▸ **Extrait**:
──────────────────────────────
« Je persiste et signe … » Andréas Janin…

… policier municipal lausannois du 1er mars 2014 au 30 novembre 2015.

Découvert, au sens propre, lors du reportage de Temps Présent sur la RTS le 27 septembre 2018, Andréas Janin confirme la recrudescence des discriminations lors des interpellations de police notamment à Lausanne où il exerçait au sein de Police secours.

Questions

  1. Aujourd’hui, vous vous exprimez ouvertement. Comment pouvez-vous expliquer cette pression qui réduit au silence et à la contradiction une majorité de vos anciens collègues ?

Andréas Janin. Clairement, c’est la sécurité et la stabilité qu’offre le job. La charge du travail est dense et dès notre entrée en fonction on se retrouve devant des rapports qu’on ne sait pas rédiger, qu’on n’a pas examiné dans notre formation initiale. À cela s’ajoute la pression du groupe basé sur l’encensement du maillon fort et l’exclusion du maillon faible. Se détacher du Corps de police en étant jeune, sans tarder, comme je l’ai fait est alors un avantage. Je ne m’étais pas encore trop livré et n’avais pas donné toute ma vie à la police… vie que je ne saurais renier ensuite.
──────────────────────────────
▸ **Données fournies**:
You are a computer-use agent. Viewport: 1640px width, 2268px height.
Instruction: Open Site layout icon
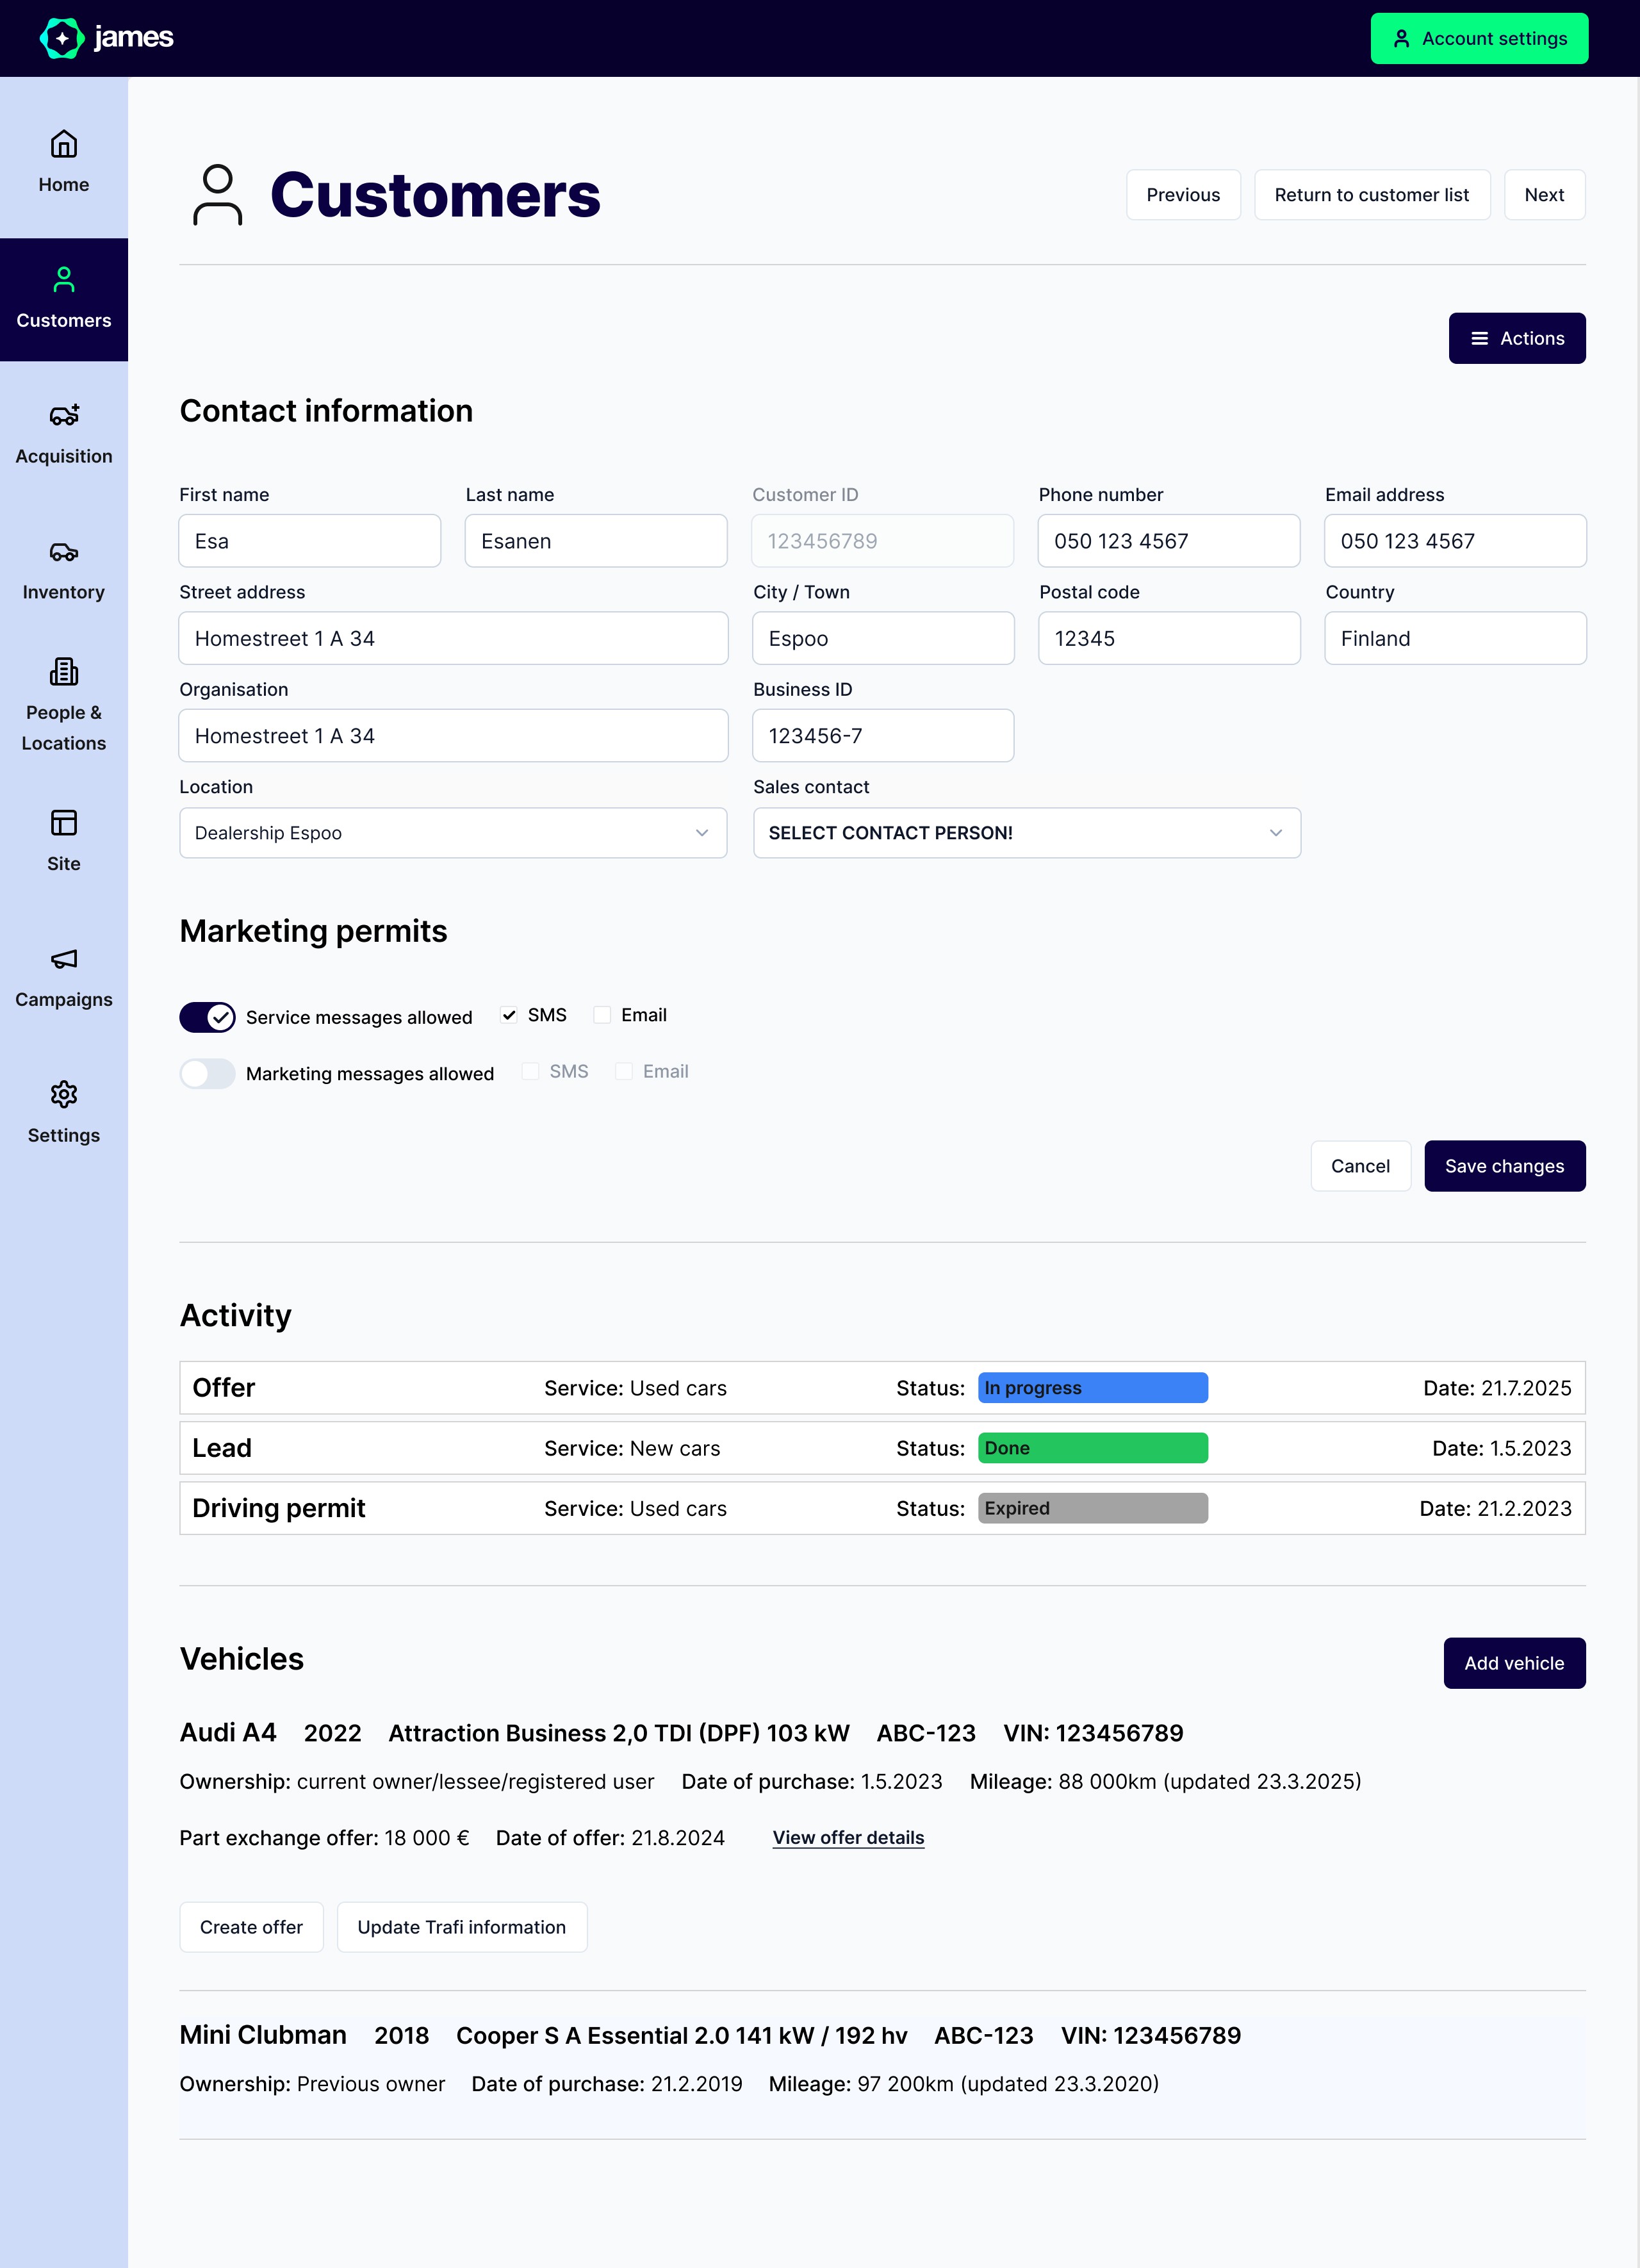(63, 823)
──────────────────────────────
▸ **Consignes**:
**1)** Relevez toutes les dates que mentionne l'extrait.
**2)** Recopiez tout le passage de l'extrait qui va de « Andréas Janin. Clairement, c’est » jusqu'à « saurais renier ensuite. ».

▸ **Réponses**:
**1)** 1er mars 2014 ; 30 novembre 2015 ; 27 septembre 2018

**2)**
Andréas Janin. Clairement, c’est la sécurité et la stabilité qu’offre le job. La charge du travail est dense et dès notre entrée en fonction on se retrouve devant des rapports qu’on ne sait pas rédiger, qu’on n’a pas examiné dans notre formation initiale. À cela s’ajoute la pression du groupe basé sur l’encensement du maillon fort et l’exclusion du maillon faible. Se détacher du Corps de police en étant jeune, sans tarder, comme je l’ai fait est alors un avantage. Je ne m’étais pas encore trop livré et n’avais pas donné toute ma vie à la police… vie que je ne saurais renier ensuite.